Erste Phase der Pubertät-Problemlösung durch Familienverband

Auch sind Idole sowie Ideale schichtbestimmt: Unterschichtadoleszenten muten an, sich stärker an persönliche Vorbilder als an Ideale anzulehnen, wie noch bei den Idealen stehen reale Wertadaptierungen im Vordergrund:

Sport ebenso wie Kunst sowie die Sicherheit in der Familie transportieren größte Wichtigkeit. Mittel- und Oberklasse-jugendliche lehnen sich ausgeprägt nach politischen wie auch ungegenständlichen Idealen wie etwa Theismus, Freiheit, Treue...).

Die Zwistigkeit mit sich selbst im Prozess der Ichfindung führt oftmals zu einer Über einstufung der eigenen Person, Egozentrizität) wie auch zeitgleich zu einer Gebrechlichkeit des Selbstwertgefühls. Der Jugendliche spricht nun vor allem empfindsam auf Erfolge und positive Erlebnisse an.

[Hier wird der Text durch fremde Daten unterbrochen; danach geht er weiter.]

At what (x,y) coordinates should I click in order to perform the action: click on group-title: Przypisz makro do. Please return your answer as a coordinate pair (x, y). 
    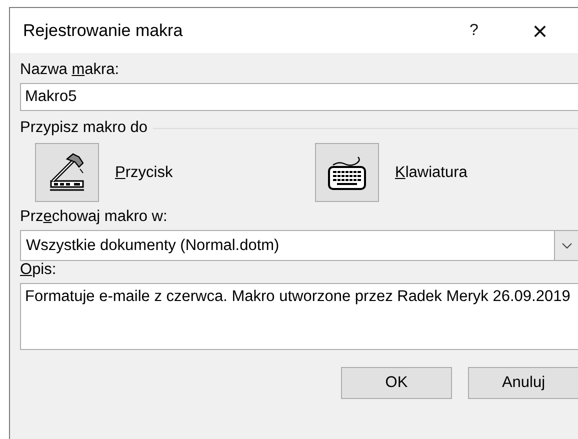
    Looking at the image, I should click on (84, 128).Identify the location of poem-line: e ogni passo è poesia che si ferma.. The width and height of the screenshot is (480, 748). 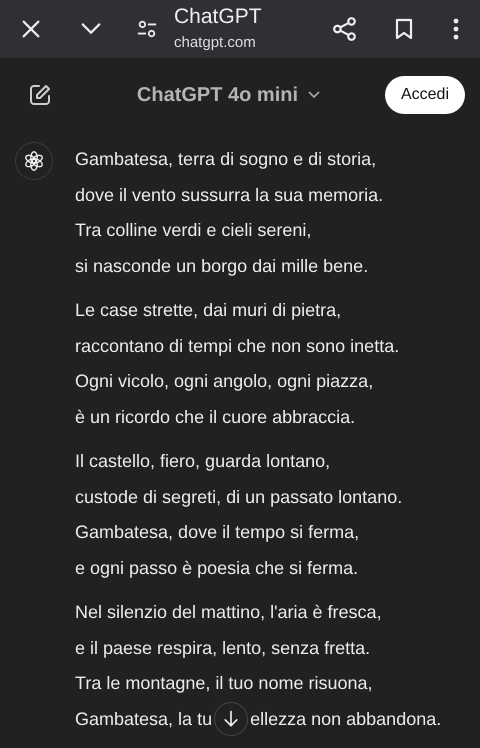
(218, 568).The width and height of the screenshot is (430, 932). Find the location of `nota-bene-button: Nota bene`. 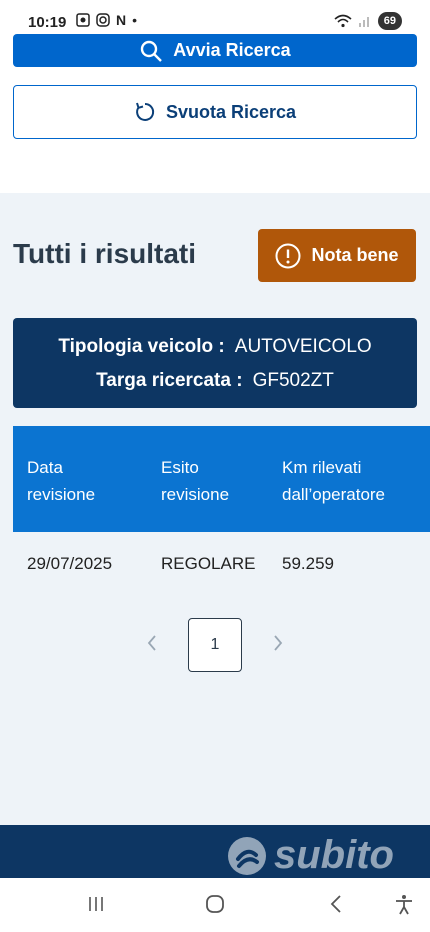

nota-bene-button: Nota bene is located at coordinates (337, 256).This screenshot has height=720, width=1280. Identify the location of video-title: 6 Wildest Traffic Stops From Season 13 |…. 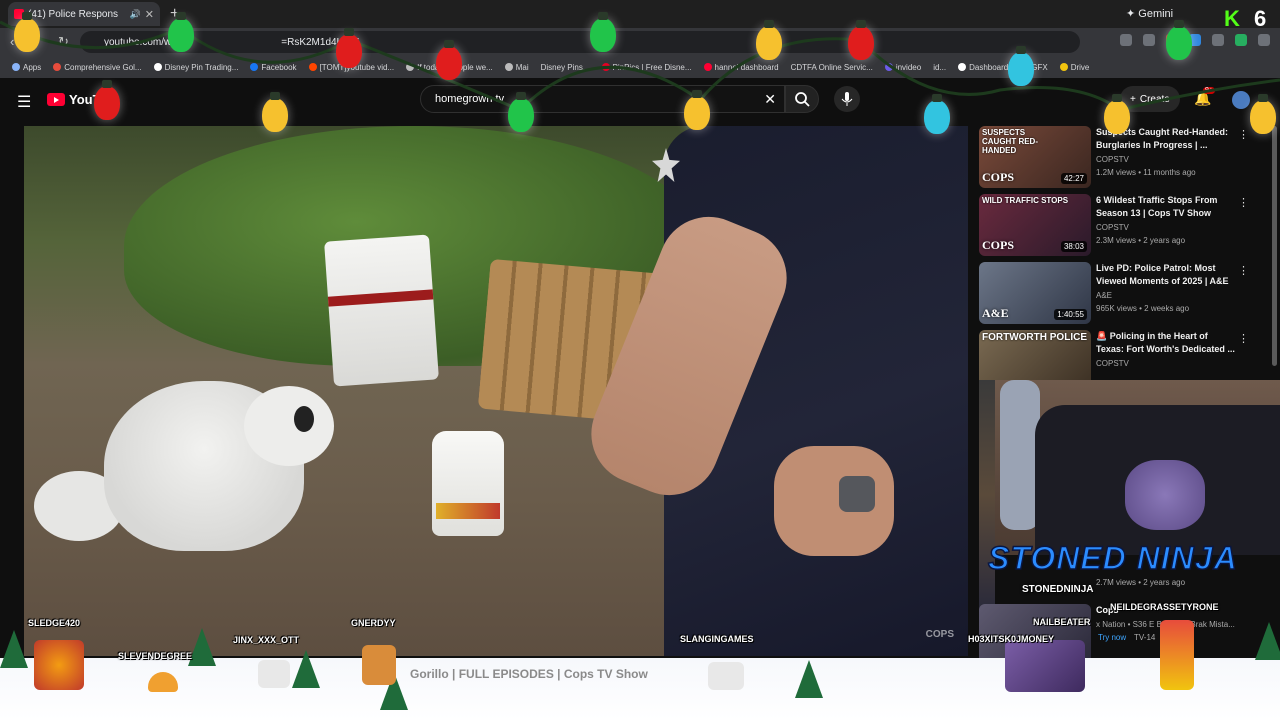
(1166, 207). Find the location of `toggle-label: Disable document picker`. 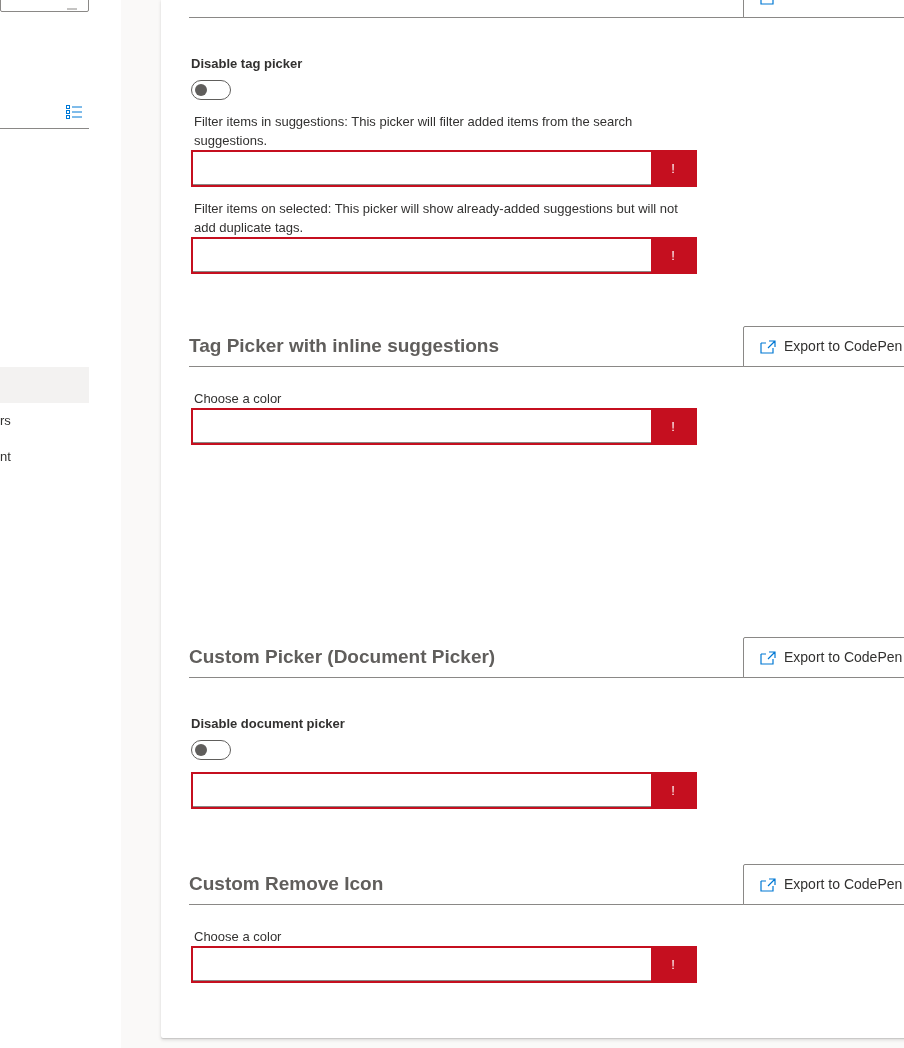

toggle-label: Disable document picker is located at coordinates (268, 724).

Diese können ihm großen Auftrieb geben; freilich ebenso in negativer Sinnhaftigkeit reagiert er drastisch, reale wie vermeintliche Fehlschläge treffen ihn hart und mögen ihn, flotter denn einen Erwachsenen, in eine Befindlichkeit des Lebensüberdrusses rücken, sh. genauso Frequenz der Freitodversuch. Solcherlei pauschale Ungewissheit begünstigt mehrfach ein übertriebenes Geltungsstreben wie auch ein Bedürfnis nach ekstatischem Ich-Erleben.

In enger Beziehung mit der Ichfindung geschieht die Abtrennung von der vom Familienstamm. Ebendiese geschieht, wie eine Menge Befragungen bestätigen,  bei weitem nicht auf einmal, stattdessen quasi stufenweise. Die erste Ablösungsphase passiert sich im Areal der Freizeitausprägung, man verbringt nun seine Freizeit vorwiegend bei Gleichaltrigen und charakteristische Präferenzen und Interessenkerne konzipiert werden. Die Identifizierung mit den Wertauffassungen  der Angehörigen, wie z. B. politische oder religiöse Positionen, bleibt intakt.

Ferner bei der Problemlösung persönlicher Problematiken hat der Familienverband noch eine essentielle Funktionalität. Die Deckungsgleichheit von Meinungen und Wertauffassungen zwischen Eltern und Kindern ist schichtbeeinflusst: Die Übereinstimmung ist generell passender in den mittleren wie noch oberen Sozialgesellschaftsschichten. Die Erziehungsberechtigten der unteren Schichten meistern es offenkundig weniger gut, Ansichten und Werthaltungen an ihre Kinder zu tradieren.